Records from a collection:
····················

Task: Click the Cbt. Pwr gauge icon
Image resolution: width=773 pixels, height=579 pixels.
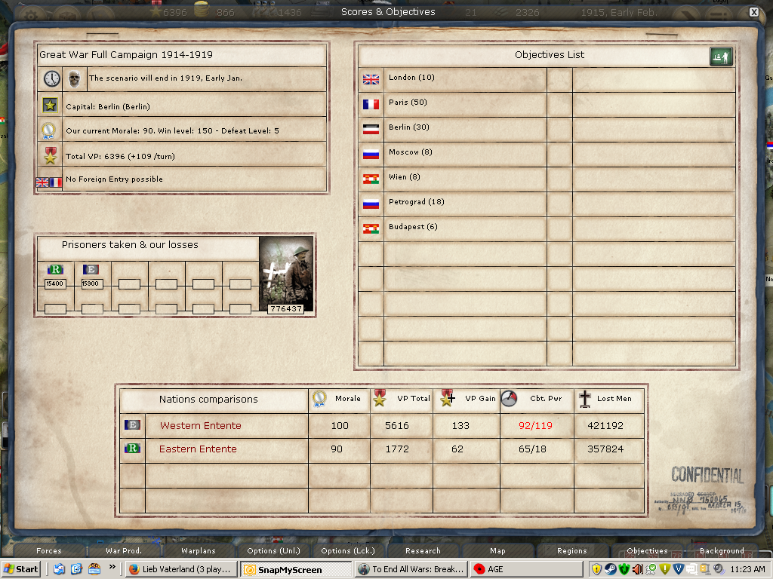Action: point(510,399)
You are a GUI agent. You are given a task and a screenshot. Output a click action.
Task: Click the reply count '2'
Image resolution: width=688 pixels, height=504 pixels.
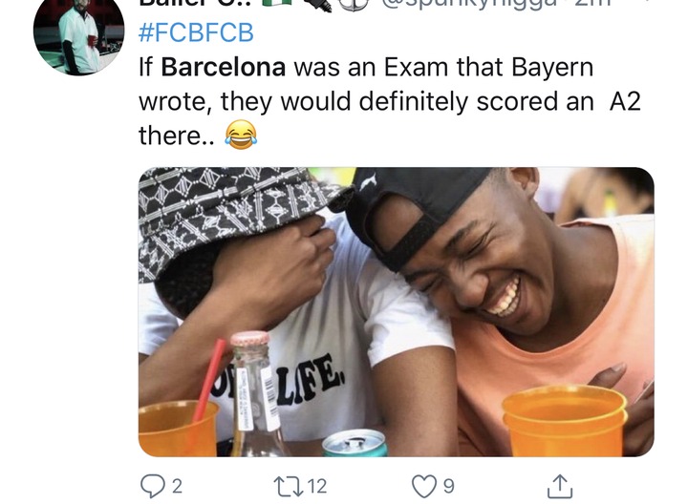tap(177, 487)
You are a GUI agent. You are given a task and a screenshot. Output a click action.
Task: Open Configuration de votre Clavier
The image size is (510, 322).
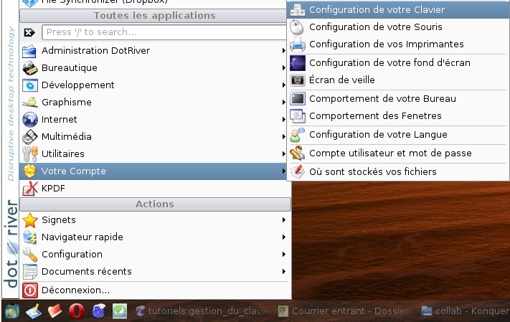[377, 10]
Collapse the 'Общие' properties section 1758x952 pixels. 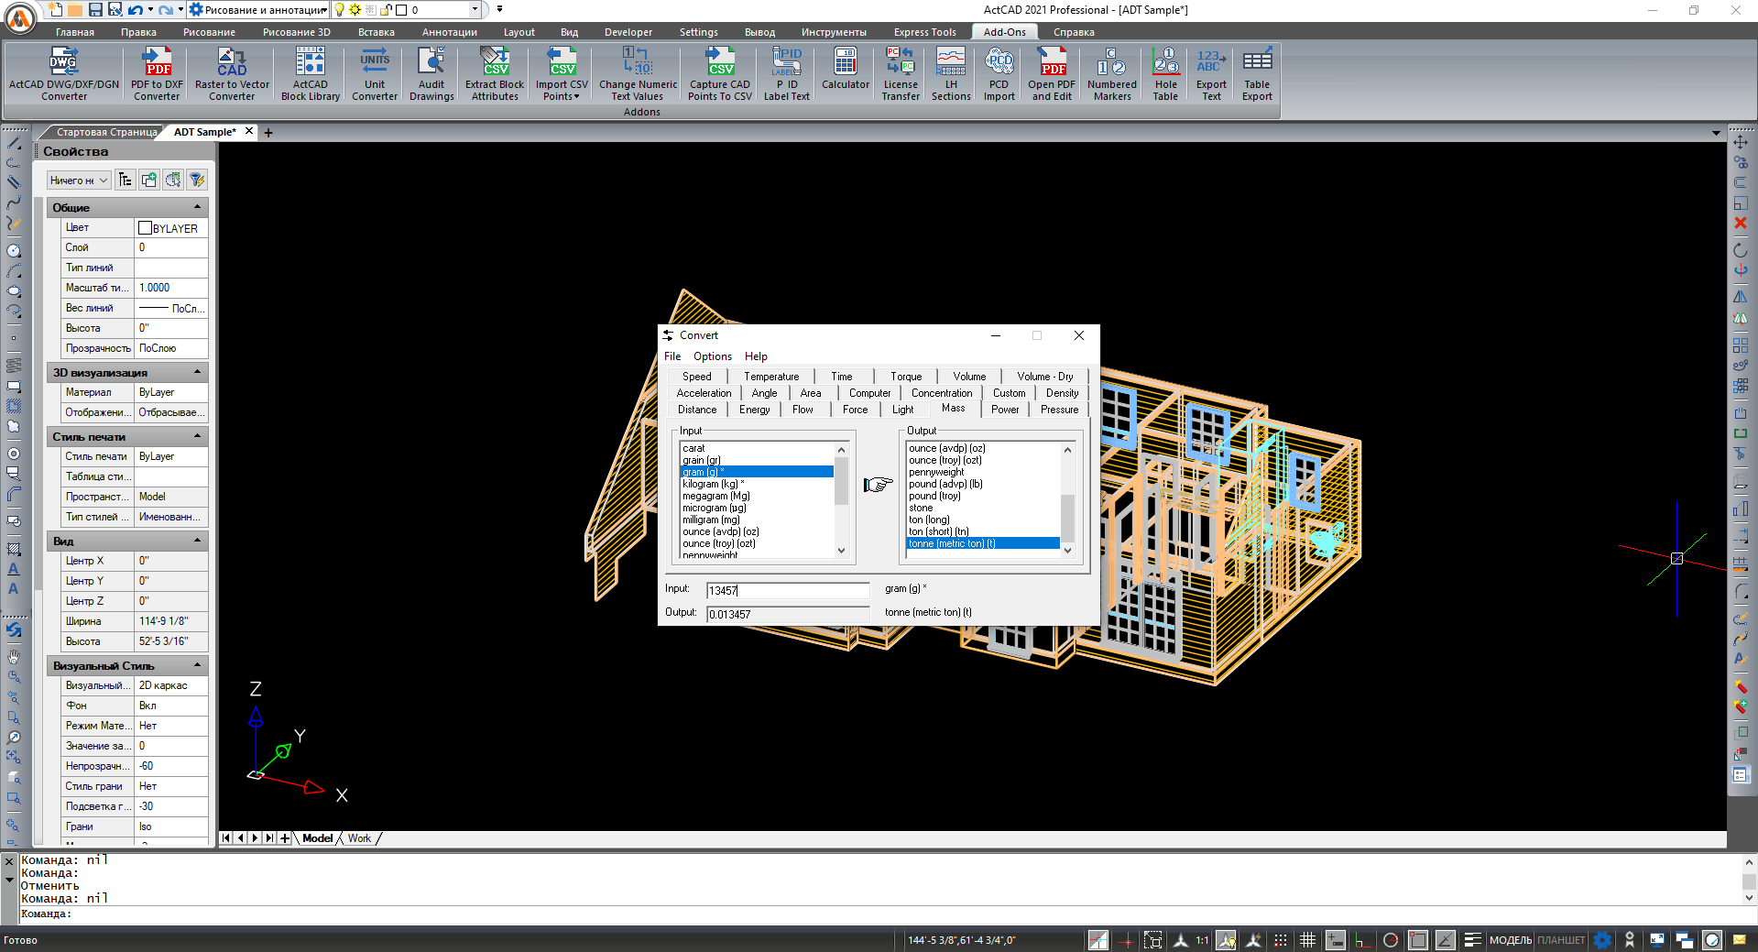coord(197,207)
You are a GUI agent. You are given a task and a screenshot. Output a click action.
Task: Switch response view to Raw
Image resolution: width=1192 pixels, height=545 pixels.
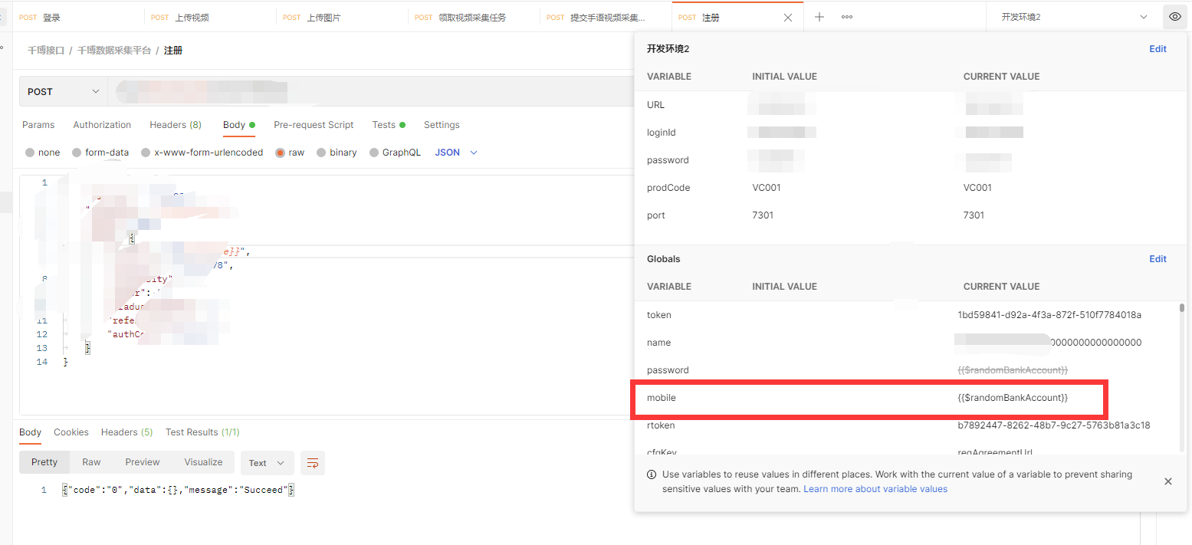[91, 461]
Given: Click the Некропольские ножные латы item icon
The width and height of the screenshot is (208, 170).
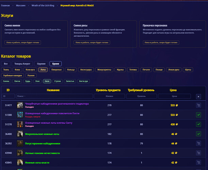Looking at the screenshot, I should (x=20, y=134).
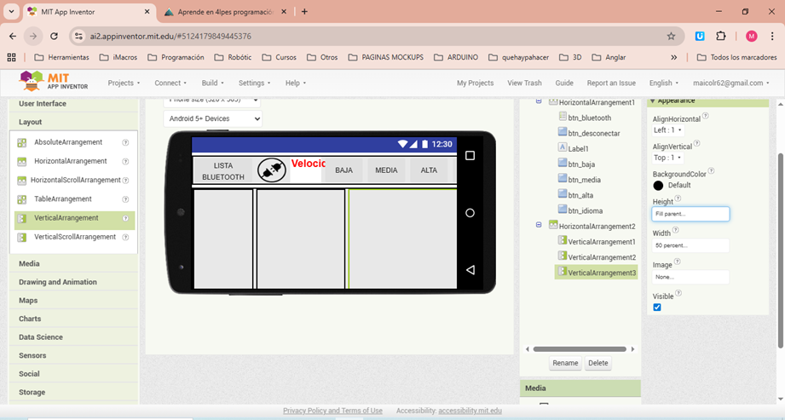Click the black BackgroundColor swatch
785x420 pixels.
pyautogui.click(x=658, y=185)
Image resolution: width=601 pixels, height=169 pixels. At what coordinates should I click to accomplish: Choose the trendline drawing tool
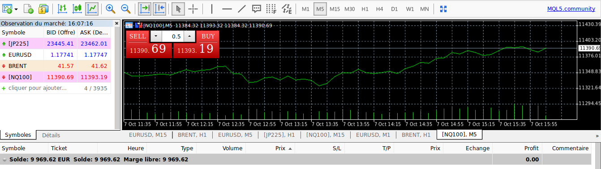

····················

EXERCISE DESCRIPTION: Using the entries above, return each line in which the word "icon" occurs.

RESPONSE AREA:
Task: Click the Cbt. Pwr gauge icon
Given: Click the Некропольские ножные латы item icon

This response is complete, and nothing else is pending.